1. Challenge in this appeal is to the order passed by a learned Single Judge of the Allahabad High Court while dealing with an application for bail filed by the respondent who was named in the First Information Report (in short the 'FIR') as an accused alleging commission of offence punishable under Sections 363 and 366 of the Indian Penal Code, 1860 (in short the 'IPC') and Section 3(2) of the Scheduled Castes and Scheduled Tribes (Prevention of Atrocities) Act, 1989 (in short the 'SCST Act'). The prayer was for release of the respondent on bail. Although there was no allegation of any improper investigation, the High Court started monitoring the case at different points of time and passed various orders.

Ultimately, it passed the impugned order where serious criticism was leveled against the State Government and police officials. It was stated that the police officials are not doing proper investigation in many cases as they were engaged for other unimportant work. It was noted that many times grievance was made by senior police officers that the Court is too lenient in granting bail to criminals. It was, however, held that the State Government had failed to check the crime situation in the State and the State Government was warned to take serious action against criminals and to control the crime situation expeditiously. It was stated that senior officers in the Government of Uttar Pradesh were being repeatedly summoned to cast upon failure to comply with the orders of the High Court efficaciously. Direction was given to recover the missing girl within a stipulated time and to submit periodic report.

2. Grievance of the appellant is that there was no lapse noticed by the High Court in the investigation.

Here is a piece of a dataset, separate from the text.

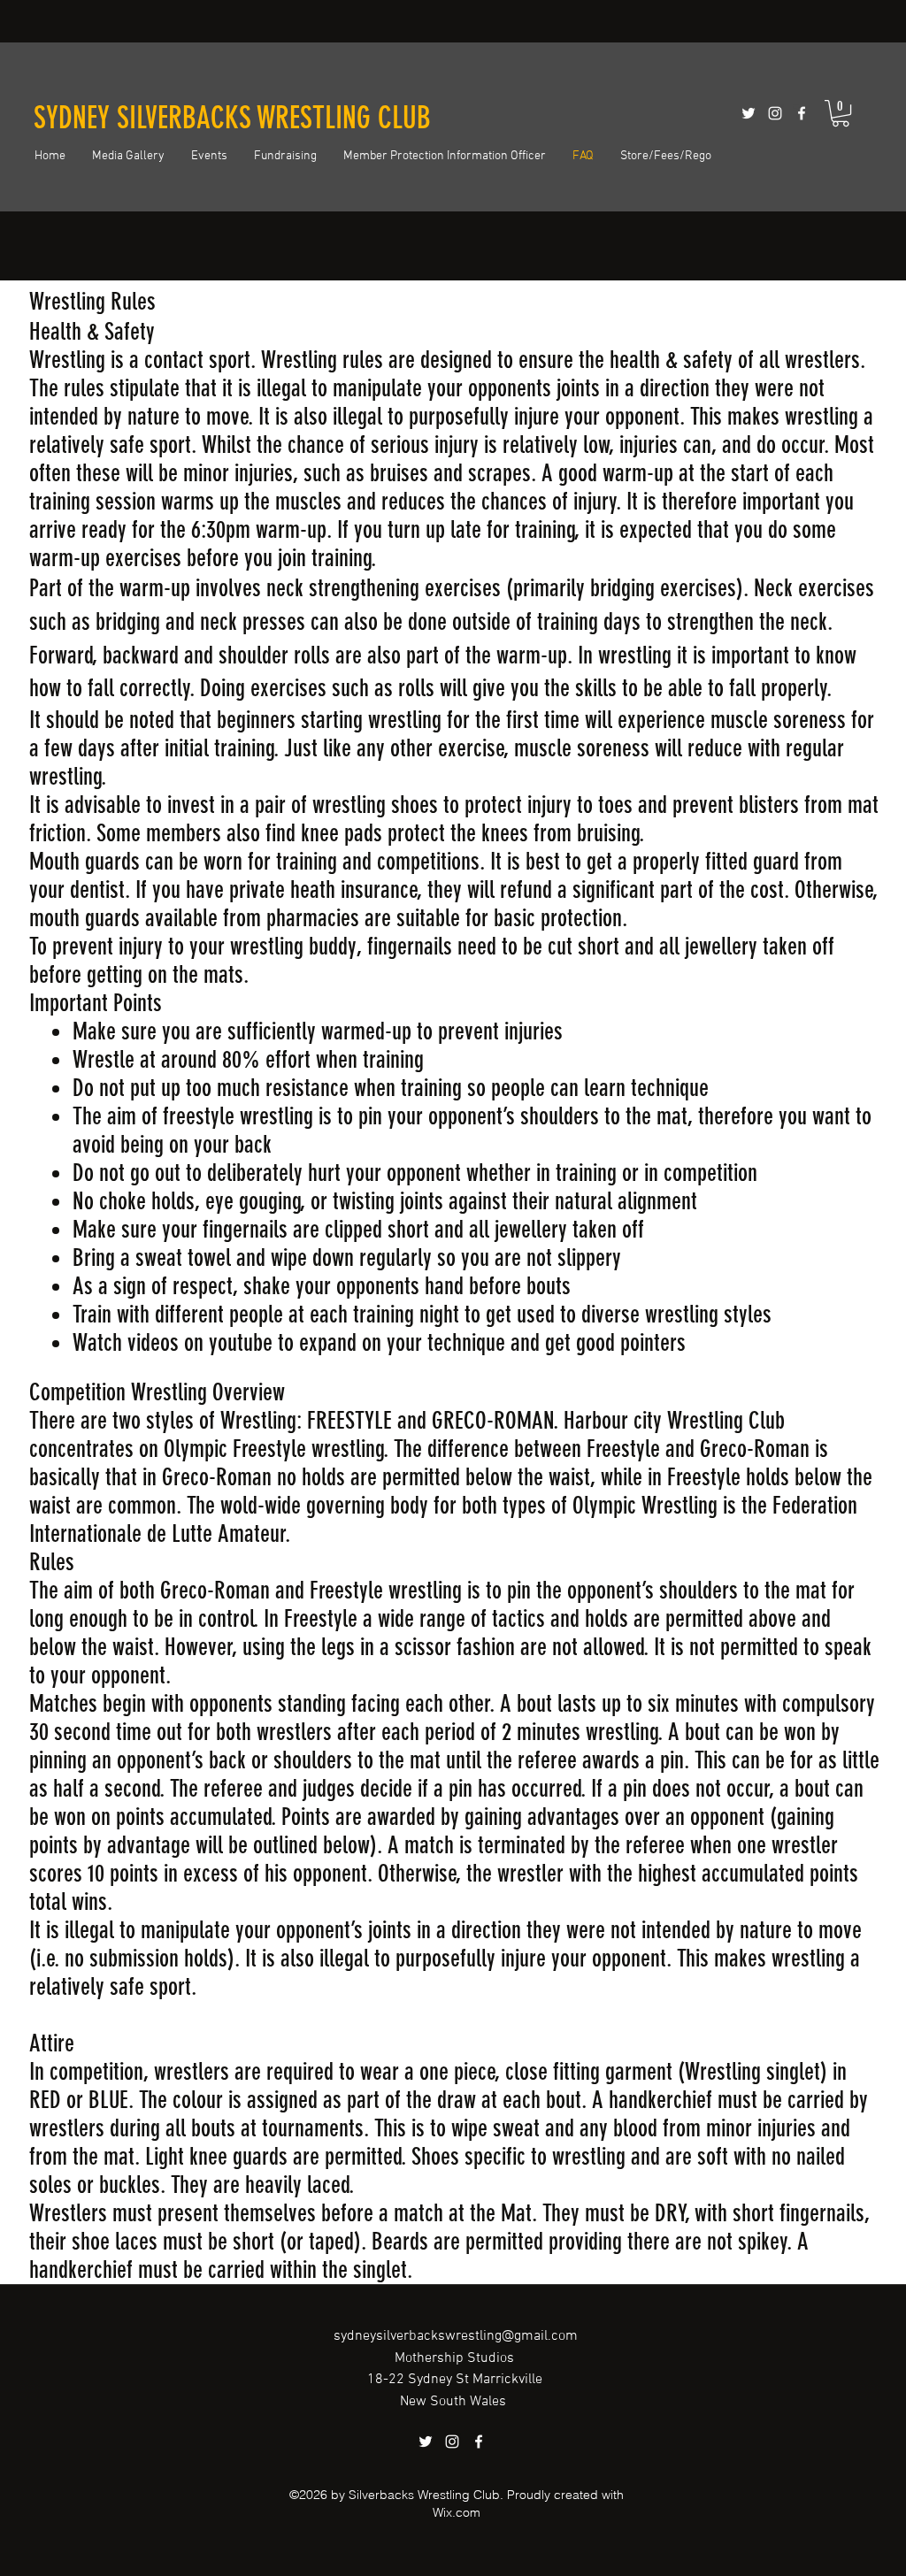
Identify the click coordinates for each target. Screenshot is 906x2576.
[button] (840, 113)
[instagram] (775, 113)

The general and sweeping observations are uncalled for and are without any foundation. It is pointed out that the girl was traced out.

She is married since 2004. Bail was granted to the respondent on 22.5.2002. The trial is in progress and the girl's statement has already been recorded and for recording further evidence the matter is posted on 30th June, 2007. Learned counsel for the respondent-accused does not dispute this position.

3. This Court has repeatedly held that observations which are really unnecessary for disposal of a case should not be made. A bare reading of the High Court's order shows that general and sweeping observations were made without indicating any basis therefor. When there was no allegation by anybody about any lapse in the investigation and, in fact, the High Court's judgments does not indicate any infirmity in the investigation, there was no necessity for casting aspersion on the bona fides of the police officials and for making serious criticisms.

4. This appeal is disposed of directing deletion of the observations and criticisms made by the High Court vis a vis the Government and its officials. They were really unnecessary.